Special Character Token

Discussion in 'Java' started by Sameer, Mar 1, 2005.

  1. Sameer

    Sameer Guest

    Hello,
    In the process of designing a chatting system, I have to send some text
    from one machine to another. This text usually contains 3 to 4 parts
    separated by a token like ~ or ^ or $. At the other end I use
    StringTokenizer to decode the text.
    It is expected that the texts separated by these tokens must not
    contain such tokens. We do not expect such things from users and a user
    may type a message which contain these tokens and it will lead to
    malfunctioning of the chatting system.

    Can I insert some special character tokens which can not be generated
    by keyboard easily or in general typing.
    How to generate such token characters?
    Please give answer in Java and Unicode context.
    Give methods for coding and decoding of characters and to embed them in
    text.
    -Sameer
    Sameer, Mar 1, 2005
    #1
    1. Advertising

  2. Sameer

    Eric Sosman Guest

    Sameer wrote:
    > Hello,
    > In the process of designing a chatting system, I have to send some text
    > from one machine to another. This text usually contains 3 to 4 parts
    > separated by a token like ~ or ^ or $. At the other end I use
    > StringTokenizer to decode the text.

--------------------

• COMPLETE THE FOLLOWING:
- 1) List each character the thread names as a separator between the parts of a message.
- 2) Return the passage of the thread starting at "It is expected" and ending at "and Unicode context.", copied word for word.
The listing after the thread isn't needed for anything here.

• DATA:

--------------------

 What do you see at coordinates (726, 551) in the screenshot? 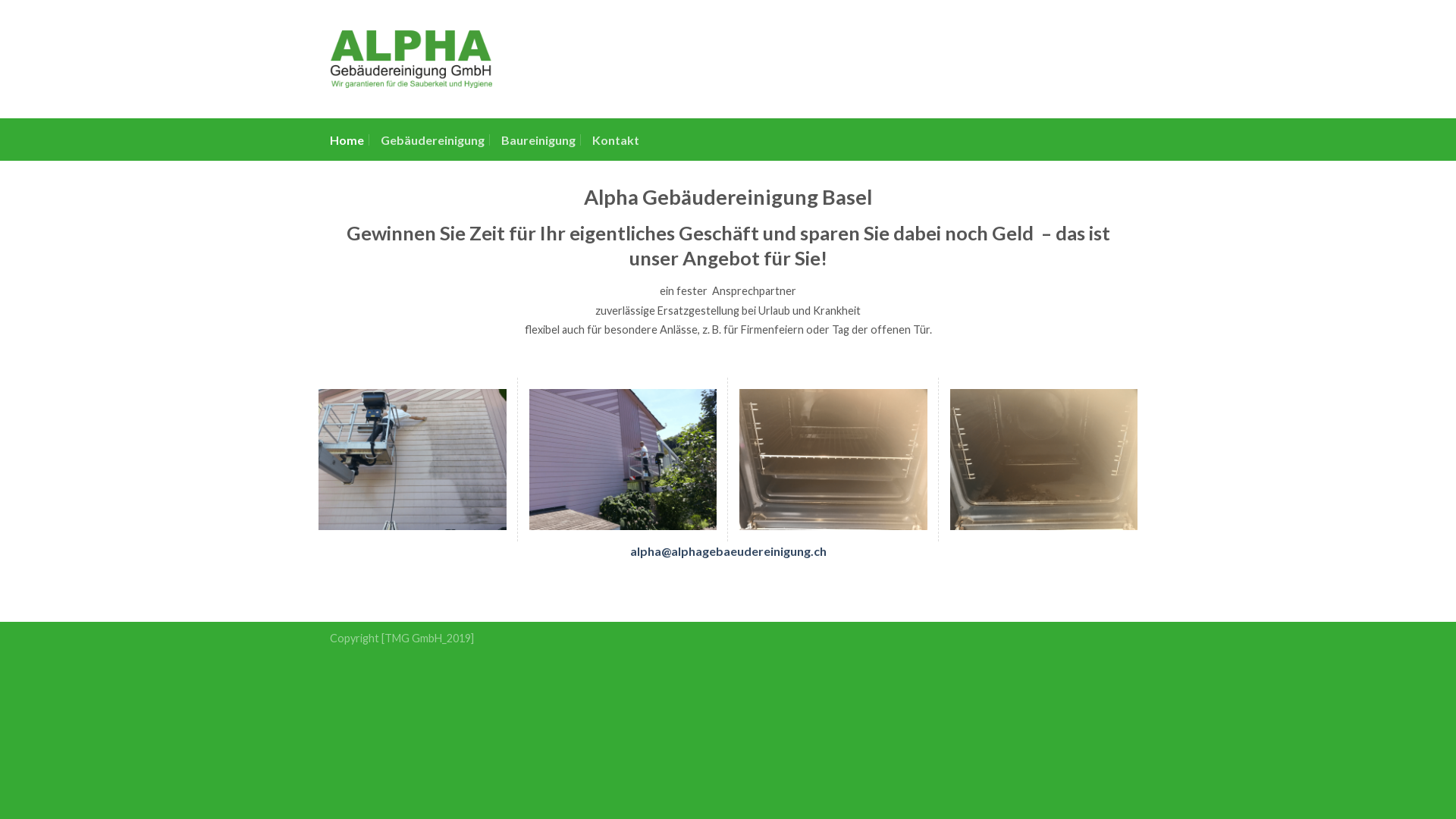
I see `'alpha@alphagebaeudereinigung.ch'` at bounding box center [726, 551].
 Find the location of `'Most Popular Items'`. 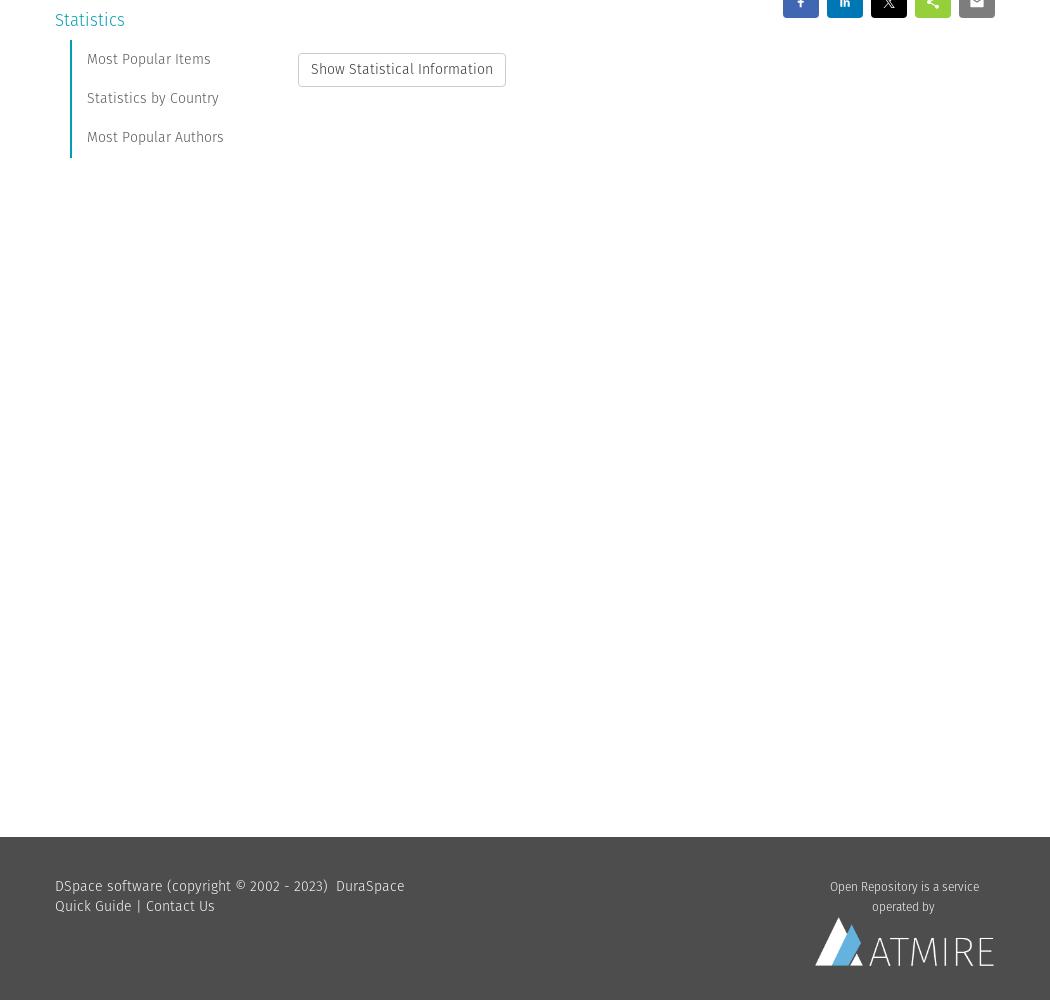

--------------------

• FULL SOLUTIONS:
- 1)
~
^
$

- 2)
It is expected that the texts separated by these tokens must not
    contain such tokens. We do not expect such things from users and a user
    may type a message which contain these tokens and it will lead to
    malfunctioning of the chatting system.

    Can I insert some special character tokens which can not be generated
    by keyboard easily or in general typing.
    How to generate such token characters?
    Please give answer in Java and Unicode context.